Every line from the one with "Click the SATA0 port button" to the one with "You are a computer-use agent. Screen", including those two, is to be copied exactly; all other lines of the entries below are left out.

[Provided entries]

==============================

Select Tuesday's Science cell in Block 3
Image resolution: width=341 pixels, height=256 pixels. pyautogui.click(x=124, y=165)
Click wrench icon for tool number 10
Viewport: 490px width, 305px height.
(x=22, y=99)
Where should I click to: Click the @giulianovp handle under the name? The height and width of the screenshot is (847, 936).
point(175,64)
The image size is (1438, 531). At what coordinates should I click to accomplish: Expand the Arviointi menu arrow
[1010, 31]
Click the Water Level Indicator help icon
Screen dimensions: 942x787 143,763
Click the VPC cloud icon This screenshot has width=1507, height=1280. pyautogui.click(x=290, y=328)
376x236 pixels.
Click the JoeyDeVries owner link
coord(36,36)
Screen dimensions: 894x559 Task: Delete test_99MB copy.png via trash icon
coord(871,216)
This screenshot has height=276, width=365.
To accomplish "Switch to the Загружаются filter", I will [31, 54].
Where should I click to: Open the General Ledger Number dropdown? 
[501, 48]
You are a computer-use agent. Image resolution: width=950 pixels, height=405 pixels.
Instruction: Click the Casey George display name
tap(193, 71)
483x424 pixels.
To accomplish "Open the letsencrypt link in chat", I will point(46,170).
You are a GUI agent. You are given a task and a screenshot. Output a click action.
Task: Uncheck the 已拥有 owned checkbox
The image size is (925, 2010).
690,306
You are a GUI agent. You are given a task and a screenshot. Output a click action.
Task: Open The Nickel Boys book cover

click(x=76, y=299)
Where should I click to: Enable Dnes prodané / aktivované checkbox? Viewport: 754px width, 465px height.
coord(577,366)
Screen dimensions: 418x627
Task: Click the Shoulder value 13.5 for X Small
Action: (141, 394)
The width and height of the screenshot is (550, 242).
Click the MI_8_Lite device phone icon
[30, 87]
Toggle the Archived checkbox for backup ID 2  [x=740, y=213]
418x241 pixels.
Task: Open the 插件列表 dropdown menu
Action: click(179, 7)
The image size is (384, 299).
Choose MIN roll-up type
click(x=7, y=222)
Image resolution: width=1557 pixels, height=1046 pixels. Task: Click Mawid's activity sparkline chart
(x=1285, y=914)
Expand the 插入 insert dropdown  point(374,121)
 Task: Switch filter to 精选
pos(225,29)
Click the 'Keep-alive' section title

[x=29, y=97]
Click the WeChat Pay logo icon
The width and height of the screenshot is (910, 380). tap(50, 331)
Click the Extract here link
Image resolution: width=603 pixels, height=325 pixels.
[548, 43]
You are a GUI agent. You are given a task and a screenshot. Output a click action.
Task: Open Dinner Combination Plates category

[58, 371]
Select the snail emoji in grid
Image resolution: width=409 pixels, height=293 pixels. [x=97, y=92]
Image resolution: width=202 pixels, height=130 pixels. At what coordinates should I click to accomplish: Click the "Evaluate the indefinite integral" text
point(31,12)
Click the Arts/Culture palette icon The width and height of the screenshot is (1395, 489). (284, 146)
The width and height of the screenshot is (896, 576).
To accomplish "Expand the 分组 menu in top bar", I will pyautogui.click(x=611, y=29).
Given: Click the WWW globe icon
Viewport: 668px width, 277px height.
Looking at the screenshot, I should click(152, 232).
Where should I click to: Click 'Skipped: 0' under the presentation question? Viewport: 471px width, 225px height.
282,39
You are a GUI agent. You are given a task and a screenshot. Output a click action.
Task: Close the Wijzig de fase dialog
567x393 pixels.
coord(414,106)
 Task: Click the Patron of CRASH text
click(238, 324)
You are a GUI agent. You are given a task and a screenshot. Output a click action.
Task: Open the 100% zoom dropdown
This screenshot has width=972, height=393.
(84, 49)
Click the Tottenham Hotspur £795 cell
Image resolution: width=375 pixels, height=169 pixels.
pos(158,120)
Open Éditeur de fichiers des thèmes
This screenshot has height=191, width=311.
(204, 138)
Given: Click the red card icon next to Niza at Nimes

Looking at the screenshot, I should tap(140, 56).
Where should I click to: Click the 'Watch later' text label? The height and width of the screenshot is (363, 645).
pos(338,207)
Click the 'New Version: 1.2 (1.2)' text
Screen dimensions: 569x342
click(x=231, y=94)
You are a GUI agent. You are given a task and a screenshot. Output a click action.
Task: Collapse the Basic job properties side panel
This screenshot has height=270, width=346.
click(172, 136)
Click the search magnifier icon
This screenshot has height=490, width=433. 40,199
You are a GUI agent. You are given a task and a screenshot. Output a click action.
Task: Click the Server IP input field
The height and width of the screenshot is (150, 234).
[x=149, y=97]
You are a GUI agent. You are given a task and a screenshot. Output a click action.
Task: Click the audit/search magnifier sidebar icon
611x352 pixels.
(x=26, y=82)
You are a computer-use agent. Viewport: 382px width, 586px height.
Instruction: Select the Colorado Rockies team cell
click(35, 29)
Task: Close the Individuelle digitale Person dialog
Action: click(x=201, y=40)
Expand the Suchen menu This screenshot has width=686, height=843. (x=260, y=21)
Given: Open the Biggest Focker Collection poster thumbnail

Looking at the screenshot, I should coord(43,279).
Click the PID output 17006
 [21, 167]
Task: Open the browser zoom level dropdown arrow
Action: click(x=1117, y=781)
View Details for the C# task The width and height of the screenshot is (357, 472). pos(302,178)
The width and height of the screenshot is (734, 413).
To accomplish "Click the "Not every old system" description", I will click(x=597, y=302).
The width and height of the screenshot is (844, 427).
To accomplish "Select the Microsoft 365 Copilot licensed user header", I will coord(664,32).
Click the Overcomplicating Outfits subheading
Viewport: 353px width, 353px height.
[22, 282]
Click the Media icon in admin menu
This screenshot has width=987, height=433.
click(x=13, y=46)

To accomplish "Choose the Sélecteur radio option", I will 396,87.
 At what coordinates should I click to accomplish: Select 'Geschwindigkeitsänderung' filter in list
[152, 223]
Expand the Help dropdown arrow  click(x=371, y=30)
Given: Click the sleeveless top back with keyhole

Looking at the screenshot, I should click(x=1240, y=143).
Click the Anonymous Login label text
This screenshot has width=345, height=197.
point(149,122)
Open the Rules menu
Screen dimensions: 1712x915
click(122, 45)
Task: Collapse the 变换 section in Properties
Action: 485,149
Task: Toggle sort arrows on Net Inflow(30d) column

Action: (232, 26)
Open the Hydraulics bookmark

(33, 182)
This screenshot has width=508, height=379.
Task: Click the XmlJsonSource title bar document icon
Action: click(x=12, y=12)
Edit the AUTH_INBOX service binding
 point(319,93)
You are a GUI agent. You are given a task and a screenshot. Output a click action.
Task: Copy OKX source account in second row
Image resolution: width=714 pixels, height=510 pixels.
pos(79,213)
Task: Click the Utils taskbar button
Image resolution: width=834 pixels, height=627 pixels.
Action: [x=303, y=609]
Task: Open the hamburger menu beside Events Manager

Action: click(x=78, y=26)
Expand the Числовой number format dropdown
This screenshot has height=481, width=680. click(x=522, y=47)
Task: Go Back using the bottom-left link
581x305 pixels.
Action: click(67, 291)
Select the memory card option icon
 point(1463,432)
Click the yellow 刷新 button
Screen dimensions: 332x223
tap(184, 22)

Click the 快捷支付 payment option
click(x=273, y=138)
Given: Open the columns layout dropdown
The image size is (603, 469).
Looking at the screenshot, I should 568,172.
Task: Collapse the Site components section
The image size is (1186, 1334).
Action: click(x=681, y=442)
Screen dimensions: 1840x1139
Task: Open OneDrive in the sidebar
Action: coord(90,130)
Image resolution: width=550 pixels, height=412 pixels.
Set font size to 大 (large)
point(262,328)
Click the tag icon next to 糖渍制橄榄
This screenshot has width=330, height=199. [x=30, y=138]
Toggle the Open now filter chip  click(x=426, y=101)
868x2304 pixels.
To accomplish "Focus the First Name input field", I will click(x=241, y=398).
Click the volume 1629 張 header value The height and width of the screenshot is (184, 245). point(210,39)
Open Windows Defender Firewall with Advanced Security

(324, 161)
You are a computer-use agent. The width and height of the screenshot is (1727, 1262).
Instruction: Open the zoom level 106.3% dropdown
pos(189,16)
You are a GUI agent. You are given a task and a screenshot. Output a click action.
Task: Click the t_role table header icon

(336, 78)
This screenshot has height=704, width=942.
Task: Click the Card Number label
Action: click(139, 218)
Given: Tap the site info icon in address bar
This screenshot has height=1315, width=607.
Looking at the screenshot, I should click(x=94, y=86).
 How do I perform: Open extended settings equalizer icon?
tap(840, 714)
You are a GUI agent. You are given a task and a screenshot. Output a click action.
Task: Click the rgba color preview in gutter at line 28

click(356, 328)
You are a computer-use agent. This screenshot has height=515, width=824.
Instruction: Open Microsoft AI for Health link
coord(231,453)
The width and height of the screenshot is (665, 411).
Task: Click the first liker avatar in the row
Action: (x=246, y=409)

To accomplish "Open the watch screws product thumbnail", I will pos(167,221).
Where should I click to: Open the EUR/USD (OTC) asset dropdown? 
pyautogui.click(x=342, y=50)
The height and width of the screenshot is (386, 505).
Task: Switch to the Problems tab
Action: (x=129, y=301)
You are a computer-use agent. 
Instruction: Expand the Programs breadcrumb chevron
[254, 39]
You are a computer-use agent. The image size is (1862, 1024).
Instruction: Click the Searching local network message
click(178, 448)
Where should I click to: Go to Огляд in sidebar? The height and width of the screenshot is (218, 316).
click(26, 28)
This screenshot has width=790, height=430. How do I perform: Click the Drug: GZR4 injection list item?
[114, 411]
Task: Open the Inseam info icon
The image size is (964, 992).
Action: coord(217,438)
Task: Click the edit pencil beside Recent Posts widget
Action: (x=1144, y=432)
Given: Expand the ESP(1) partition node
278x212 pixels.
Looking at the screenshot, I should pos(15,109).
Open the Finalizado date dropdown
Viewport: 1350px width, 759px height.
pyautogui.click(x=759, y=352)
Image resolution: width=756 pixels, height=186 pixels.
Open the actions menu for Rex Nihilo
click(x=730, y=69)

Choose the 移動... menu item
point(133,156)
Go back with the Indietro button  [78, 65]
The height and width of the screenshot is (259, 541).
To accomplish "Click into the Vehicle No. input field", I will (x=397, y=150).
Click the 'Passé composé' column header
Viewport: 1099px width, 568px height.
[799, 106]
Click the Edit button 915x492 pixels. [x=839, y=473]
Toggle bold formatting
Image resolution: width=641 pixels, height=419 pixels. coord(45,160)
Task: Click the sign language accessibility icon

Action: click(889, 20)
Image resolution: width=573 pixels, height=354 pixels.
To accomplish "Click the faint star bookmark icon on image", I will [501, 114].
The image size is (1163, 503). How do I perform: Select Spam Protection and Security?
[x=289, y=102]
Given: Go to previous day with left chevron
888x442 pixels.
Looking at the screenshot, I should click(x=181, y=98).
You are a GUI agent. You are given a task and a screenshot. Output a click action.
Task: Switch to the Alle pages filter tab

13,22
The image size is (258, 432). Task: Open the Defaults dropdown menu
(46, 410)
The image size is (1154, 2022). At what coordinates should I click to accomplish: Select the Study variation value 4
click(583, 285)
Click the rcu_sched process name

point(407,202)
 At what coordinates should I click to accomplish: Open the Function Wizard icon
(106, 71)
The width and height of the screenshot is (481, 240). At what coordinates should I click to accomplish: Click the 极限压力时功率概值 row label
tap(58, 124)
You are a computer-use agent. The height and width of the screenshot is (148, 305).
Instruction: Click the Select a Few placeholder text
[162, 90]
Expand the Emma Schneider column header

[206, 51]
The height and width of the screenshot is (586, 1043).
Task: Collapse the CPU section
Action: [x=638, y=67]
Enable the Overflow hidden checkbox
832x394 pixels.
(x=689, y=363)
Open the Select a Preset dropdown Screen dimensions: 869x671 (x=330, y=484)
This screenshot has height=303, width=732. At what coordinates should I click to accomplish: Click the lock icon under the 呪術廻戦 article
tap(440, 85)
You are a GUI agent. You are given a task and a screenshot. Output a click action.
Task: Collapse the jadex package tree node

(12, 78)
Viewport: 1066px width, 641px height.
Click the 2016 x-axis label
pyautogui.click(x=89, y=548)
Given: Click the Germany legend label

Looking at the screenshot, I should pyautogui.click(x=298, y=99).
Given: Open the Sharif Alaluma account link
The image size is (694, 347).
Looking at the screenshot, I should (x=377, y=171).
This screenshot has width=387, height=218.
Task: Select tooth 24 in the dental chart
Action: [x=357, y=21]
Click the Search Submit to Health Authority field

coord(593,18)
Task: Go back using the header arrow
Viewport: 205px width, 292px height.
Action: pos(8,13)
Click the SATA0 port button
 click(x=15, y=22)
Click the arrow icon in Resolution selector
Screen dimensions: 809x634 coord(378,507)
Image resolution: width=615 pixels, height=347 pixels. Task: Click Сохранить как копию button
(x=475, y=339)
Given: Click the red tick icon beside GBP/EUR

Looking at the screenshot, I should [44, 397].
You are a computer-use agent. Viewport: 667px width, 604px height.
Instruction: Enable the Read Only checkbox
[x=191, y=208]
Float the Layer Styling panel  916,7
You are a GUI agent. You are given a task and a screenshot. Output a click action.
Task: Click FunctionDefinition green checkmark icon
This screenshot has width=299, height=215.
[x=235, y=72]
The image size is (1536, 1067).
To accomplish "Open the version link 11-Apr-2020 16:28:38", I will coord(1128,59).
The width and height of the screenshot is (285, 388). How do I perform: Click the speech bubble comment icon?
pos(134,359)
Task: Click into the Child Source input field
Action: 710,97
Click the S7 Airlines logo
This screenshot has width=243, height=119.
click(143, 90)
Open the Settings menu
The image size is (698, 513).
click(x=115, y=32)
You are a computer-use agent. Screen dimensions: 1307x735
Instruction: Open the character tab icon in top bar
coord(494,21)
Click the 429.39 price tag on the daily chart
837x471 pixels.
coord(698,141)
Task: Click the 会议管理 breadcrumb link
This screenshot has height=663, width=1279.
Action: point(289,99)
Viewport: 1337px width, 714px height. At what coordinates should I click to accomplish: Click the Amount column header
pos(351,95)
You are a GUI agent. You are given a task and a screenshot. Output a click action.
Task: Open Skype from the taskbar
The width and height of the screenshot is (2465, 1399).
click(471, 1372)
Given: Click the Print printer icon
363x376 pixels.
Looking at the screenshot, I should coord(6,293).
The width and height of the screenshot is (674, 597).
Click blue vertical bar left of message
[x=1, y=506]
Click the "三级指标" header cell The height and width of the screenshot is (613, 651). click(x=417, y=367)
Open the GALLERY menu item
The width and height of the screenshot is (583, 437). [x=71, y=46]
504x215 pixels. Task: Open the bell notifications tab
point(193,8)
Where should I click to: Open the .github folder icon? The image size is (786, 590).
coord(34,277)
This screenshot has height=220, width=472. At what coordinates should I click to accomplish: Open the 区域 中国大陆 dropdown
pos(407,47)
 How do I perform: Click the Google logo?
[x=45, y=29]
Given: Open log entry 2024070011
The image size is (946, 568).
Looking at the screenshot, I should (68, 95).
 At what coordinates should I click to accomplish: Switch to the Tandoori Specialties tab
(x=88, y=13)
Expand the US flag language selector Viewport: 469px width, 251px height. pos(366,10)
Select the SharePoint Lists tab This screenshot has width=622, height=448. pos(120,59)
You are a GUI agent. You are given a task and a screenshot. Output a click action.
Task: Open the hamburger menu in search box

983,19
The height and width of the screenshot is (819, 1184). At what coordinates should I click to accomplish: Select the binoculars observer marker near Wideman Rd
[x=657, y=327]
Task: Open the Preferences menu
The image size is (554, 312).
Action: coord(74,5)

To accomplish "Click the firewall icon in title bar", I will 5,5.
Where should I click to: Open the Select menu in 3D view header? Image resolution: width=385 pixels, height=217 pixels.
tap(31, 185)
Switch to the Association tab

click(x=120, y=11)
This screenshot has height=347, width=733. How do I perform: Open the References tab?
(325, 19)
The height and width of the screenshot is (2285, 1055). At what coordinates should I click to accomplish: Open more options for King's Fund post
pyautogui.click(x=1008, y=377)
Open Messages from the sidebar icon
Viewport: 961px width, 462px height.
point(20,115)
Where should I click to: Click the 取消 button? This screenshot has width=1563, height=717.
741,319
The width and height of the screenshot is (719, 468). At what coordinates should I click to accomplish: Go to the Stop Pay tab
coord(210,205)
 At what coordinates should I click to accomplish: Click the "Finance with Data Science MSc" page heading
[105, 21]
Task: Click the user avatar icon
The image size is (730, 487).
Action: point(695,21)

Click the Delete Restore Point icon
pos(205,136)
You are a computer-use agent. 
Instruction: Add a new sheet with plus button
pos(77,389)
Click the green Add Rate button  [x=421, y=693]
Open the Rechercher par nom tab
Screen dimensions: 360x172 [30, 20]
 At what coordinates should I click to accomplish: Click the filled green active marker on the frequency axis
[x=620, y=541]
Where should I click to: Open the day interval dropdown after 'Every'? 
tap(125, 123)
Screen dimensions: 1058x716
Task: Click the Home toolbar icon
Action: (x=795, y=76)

==============================

[Solution to the problem]
Click the SATA0 port button
 click(x=15, y=22)
Click the arrow icon in Resolution selector
Screen dimensions: 809x634 coord(378,507)
Image resolution: width=615 pixels, height=347 pixels. Task: Click Сохранить как копию button
(x=475, y=339)
Given: Click the red tick icon beside GBP/EUR

Looking at the screenshot, I should [44, 397].
You are a computer-use agent. Viewport: 667px width, 604px height.
Instruction: Enable the Read Only checkbox
[x=191, y=208]
Float the Layer Styling panel  916,7
You are a GUI agent. You are given a task and a screenshot. Output a click action.
Task: Click FunctionDefinition green checkmark icon
This screenshot has width=299, height=215.
[x=235, y=72]
The image size is (1536, 1067).
To accomplish "Open the version link 11-Apr-2020 16:28:38", I will coord(1128,59).
The width and height of the screenshot is (285, 388). How do I perform: Click the speech bubble comment icon?
pos(134,359)
Task: Click into the Child Source input field
Action: 710,97
Click the S7 Airlines logo
This screenshot has width=243, height=119.
click(143, 90)
Open the Settings menu
The image size is (698, 513).
click(x=115, y=32)
You are a computer-use agent. Screen dimensions: 1307x735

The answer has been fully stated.